Aim of the task => This task calls for the complete listing below, reproduced exactly.

Start of Block

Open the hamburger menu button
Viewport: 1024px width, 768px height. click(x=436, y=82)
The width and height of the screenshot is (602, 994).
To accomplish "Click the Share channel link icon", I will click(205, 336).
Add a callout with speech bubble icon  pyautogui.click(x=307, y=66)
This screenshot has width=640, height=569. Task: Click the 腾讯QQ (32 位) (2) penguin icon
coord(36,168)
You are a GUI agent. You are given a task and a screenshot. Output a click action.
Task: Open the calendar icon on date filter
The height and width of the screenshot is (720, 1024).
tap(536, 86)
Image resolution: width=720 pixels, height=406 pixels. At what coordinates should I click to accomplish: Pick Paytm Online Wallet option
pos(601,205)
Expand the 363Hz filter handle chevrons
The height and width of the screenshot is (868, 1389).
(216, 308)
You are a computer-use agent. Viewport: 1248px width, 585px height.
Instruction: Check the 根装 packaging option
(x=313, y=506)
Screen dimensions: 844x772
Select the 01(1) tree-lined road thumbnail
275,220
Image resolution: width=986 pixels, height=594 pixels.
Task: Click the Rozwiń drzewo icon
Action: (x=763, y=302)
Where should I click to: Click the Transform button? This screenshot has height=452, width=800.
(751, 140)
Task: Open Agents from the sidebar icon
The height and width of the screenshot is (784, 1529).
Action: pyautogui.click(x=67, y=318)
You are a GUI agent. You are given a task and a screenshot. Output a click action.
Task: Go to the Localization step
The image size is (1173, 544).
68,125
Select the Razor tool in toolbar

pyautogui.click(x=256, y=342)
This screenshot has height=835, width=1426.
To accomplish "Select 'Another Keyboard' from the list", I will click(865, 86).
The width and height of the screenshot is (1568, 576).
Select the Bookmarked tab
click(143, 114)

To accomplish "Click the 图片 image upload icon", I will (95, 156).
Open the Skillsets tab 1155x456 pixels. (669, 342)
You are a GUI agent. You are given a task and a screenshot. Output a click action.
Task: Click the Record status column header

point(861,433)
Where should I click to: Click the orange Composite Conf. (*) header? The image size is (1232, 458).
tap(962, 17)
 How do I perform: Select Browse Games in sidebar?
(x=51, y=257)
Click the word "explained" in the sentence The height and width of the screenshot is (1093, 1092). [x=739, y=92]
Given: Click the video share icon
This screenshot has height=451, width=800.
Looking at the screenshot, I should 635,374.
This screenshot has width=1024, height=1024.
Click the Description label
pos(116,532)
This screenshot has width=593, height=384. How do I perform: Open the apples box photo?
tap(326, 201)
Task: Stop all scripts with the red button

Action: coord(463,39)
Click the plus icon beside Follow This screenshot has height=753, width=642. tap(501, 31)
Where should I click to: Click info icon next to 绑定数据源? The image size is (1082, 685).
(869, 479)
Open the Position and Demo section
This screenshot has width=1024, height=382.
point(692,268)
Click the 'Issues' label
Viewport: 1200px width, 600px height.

End of Block

Output for this task =>
Open the hamburger menu button
Viewport: 1024px width, 768px height. click(x=436, y=82)
The width and height of the screenshot is (602, 994).
To accomplish "Click the Share channel link icon", I will click(205, 336).
Add a callout with speech bubble icon  pyautogui.click(x=307, y=66)
This screenshot has width=640, height=569. Task: Click the 腾讯QQ (32 位) (2) penguin icon
coord(36,168)
You are a GUI agent. You are given a task and a screenshot. Output a click action.
Task: Open the calendar icon on date filter
The height and width of the screenshot is (720, 1024).
tap(536, 86)
Image resolution: width=720 pixels, height=406 pixels. At what coordinates should I click to accomplish: Pick Paytm Online Wallet option
pos(601,205)
Expand the 363Hz filter handle chevrons
The height and width of the screenshot is (868, 1389).
(216, 308)
You are a computer-use agent. Viewport: 1248px width, 585px height.
Instruction: Check the 根装 packaging option
(x=313, y=506)
Screen dimensions: 844x772
Select the 01(1) tree-lined road thumbnail
275,220
Image resolution: width=986 pixels, height=594 pixels.
Task: Click the Rozwiń drzewo icon
Action: (x=763, y=302)
Where should I click to: Click the Transform button? This screenshot has height=452, width=800.
(751, 140)
Task: Open Agents from the sidebar icon
The height and width of the screenshot is (784, 1529).
Action: pyautogui.click(x=67, y=318)
You are a GUI agent. You are given a task and a screenshot. Output a click action.
Task: Go to the Localization step
The image size is (1173, 544).
68,125
Select the Razor tool in toolbar

pyautogui.click(x=256, y=342)
This screenshot has height=835, width=1426.
To accomplish "Select 'Another Keyboard' from the list", I will click(865, 86).
The width and height of the screenshot is (1568, 576).
Select the Bookmarked tab
click(143, 114)

To accomplish "Click the 图片 image upload icon", I will (95, 156).
Open the Skillsets tab 1155x456 pixels. (669, 342)
You are a GUI agent. You are given a task and a screenshot. Output a click action.
Task: Click the Record status column header

point(861,433)
Where should I click to: Click the orange Composite Conf. (*) header? The image size is (1232, 458).
tap(962, 17)
 How do I perform: Select Browse Games in sidebar?
(x=51, y=257)
Click the word "explained" in the sentence The height and width of the screenshot is (1093, 1092). [x=739, y=92]
Given: Click the video share icon
This screenshot has height=451, width=800.
Looking at the screenshot, I should 635,374.
This screenshot has width=1024, height=1024.
Click the Description label
pos(116,532)
This screenshot has width=593, height=384. How do I perform: Open the apples box photo?
tap(326, 201)
Task: Stop all scripts with the red button

Action: coord(463,39)
Click the plus icon beside Follow This screenshot has height=753, width=642. tap(501, 31)
Where should I click to: Click info icon next to 绑定数据源? The image size is (1082, 685).
(869, 479)
Open the Position and Demo section
This screenshot has width=1024, height=382.
point(692,268)
Click the 'Issues' label
Viewport: 1200px width, 600px height.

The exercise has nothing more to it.